Copy the rows below exactly, starting at the line that contains "The height and" and ending with the last row, and leave the pictures out of your answer.

Start Data for the task

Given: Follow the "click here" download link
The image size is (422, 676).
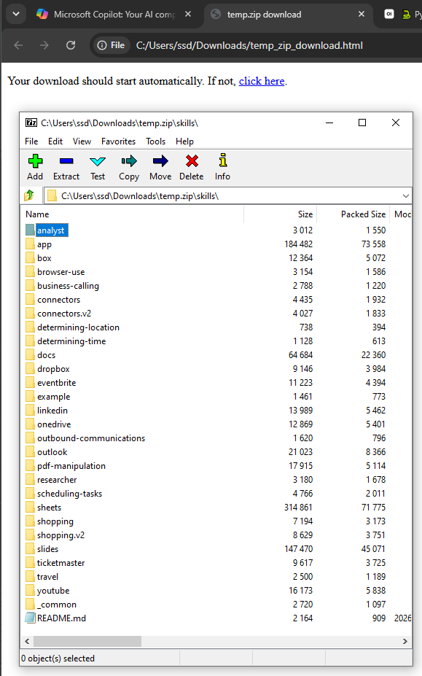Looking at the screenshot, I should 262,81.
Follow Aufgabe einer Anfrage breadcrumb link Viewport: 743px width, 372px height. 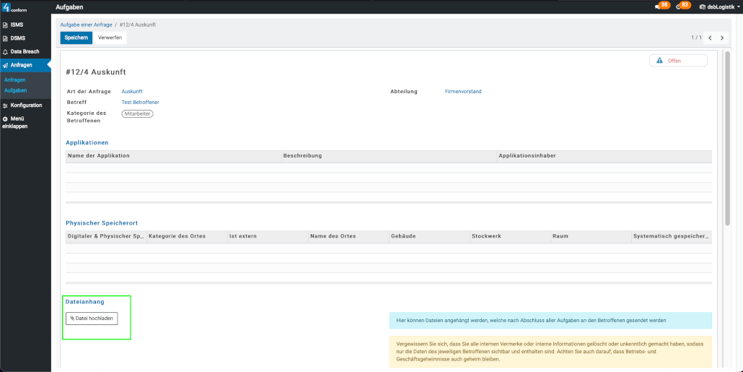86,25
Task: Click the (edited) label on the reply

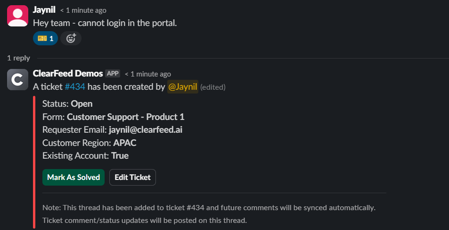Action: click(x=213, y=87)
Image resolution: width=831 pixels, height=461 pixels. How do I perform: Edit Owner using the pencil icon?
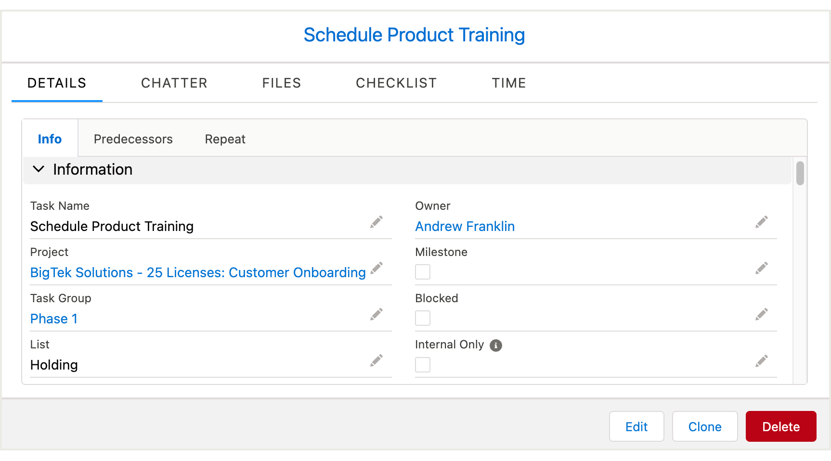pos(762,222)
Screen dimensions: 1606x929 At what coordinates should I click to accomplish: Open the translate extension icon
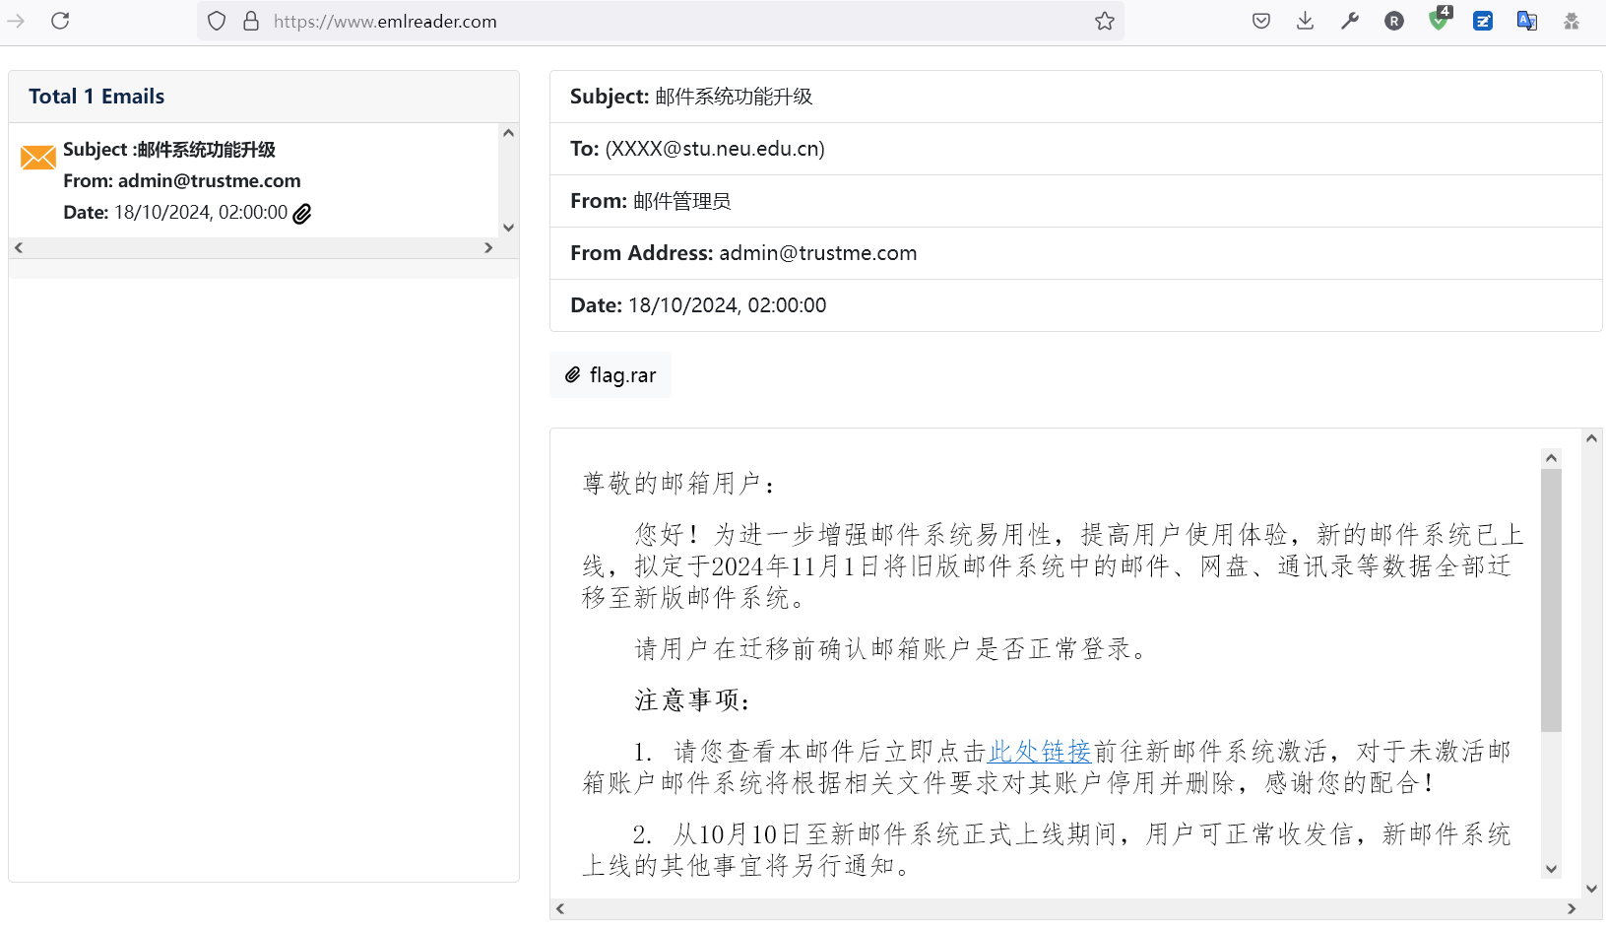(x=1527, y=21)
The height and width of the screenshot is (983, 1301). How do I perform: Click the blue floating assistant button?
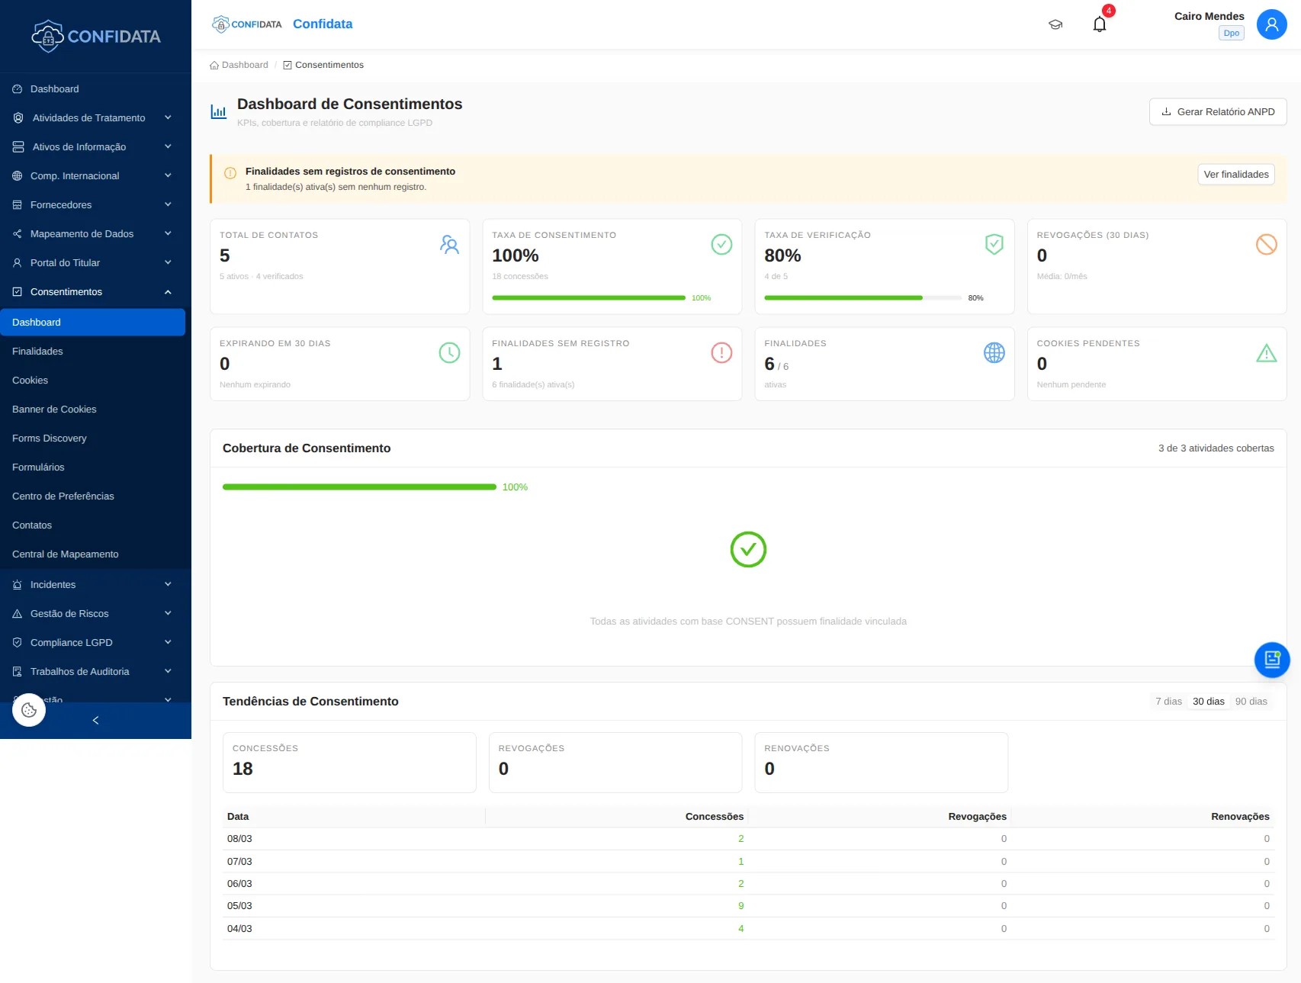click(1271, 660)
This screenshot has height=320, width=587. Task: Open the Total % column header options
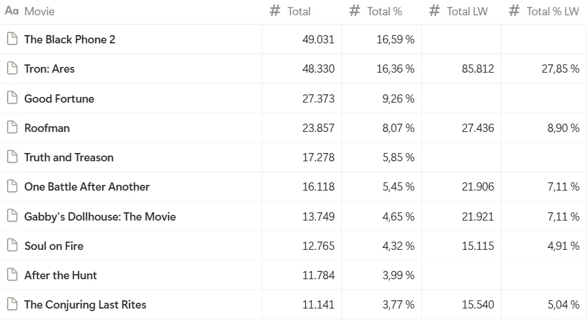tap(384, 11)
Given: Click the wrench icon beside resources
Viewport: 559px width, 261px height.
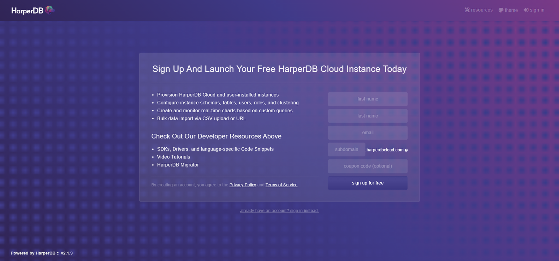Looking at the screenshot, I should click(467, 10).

End Data for the task

**Full solution:**
The height and width of the screenshot is (983, 1301). How do I perform: Click the blue floating assistant button?
click(1271, 660)
This screenshot has height=320, width=587. Task: Open the Total % column header options
tap(384, 11)
Given: Click the wrench icon beside resources
Viewport: 559px width, 261px height.
Looking at the screenshot, I should click(467, 10).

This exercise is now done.